Task prompt >>
The reply should hold only the lines from the one with "Screen dimensions: 2100x1757" through the end of the data, each given exactly.

BEGIN Provided records

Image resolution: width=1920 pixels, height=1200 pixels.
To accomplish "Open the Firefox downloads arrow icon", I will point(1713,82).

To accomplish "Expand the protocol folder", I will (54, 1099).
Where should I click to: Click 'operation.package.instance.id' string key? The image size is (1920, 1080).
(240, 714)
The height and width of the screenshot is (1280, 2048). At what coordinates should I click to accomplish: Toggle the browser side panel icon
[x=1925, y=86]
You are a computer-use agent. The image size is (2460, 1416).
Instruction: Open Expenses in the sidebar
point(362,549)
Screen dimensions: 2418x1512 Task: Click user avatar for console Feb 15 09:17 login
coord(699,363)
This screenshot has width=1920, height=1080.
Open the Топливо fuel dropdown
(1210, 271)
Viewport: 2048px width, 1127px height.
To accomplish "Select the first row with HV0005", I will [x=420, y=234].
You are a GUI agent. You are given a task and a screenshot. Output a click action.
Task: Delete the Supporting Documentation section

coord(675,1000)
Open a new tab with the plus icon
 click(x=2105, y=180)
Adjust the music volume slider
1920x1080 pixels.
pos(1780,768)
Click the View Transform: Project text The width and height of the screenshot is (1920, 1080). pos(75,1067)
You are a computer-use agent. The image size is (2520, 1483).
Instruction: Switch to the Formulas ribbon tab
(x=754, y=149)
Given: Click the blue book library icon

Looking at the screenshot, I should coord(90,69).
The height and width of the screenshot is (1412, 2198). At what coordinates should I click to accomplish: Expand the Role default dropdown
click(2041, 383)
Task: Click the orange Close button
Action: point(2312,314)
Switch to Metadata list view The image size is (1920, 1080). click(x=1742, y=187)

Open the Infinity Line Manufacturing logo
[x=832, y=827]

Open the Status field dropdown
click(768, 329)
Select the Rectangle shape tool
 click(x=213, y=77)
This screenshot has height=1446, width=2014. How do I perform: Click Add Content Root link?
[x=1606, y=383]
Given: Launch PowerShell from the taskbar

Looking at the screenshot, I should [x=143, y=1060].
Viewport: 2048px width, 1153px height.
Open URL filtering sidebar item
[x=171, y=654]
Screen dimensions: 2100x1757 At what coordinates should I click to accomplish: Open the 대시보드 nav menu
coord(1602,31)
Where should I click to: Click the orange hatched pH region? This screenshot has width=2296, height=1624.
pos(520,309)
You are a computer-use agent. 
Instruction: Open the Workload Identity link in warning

END Provided records

Written solution >>
Screen dimensions: 2100x1757 At what coordinates should I click to accomplish: Open the 대시보드 nav menu
coord(1602,31)
Where should I click to: Click the orange hatched pH region? This screenshot has width=2296, height=1624.
pos(520,309)
You are a computer-use agent. 
Instruction: Open the Workload Identity link in warning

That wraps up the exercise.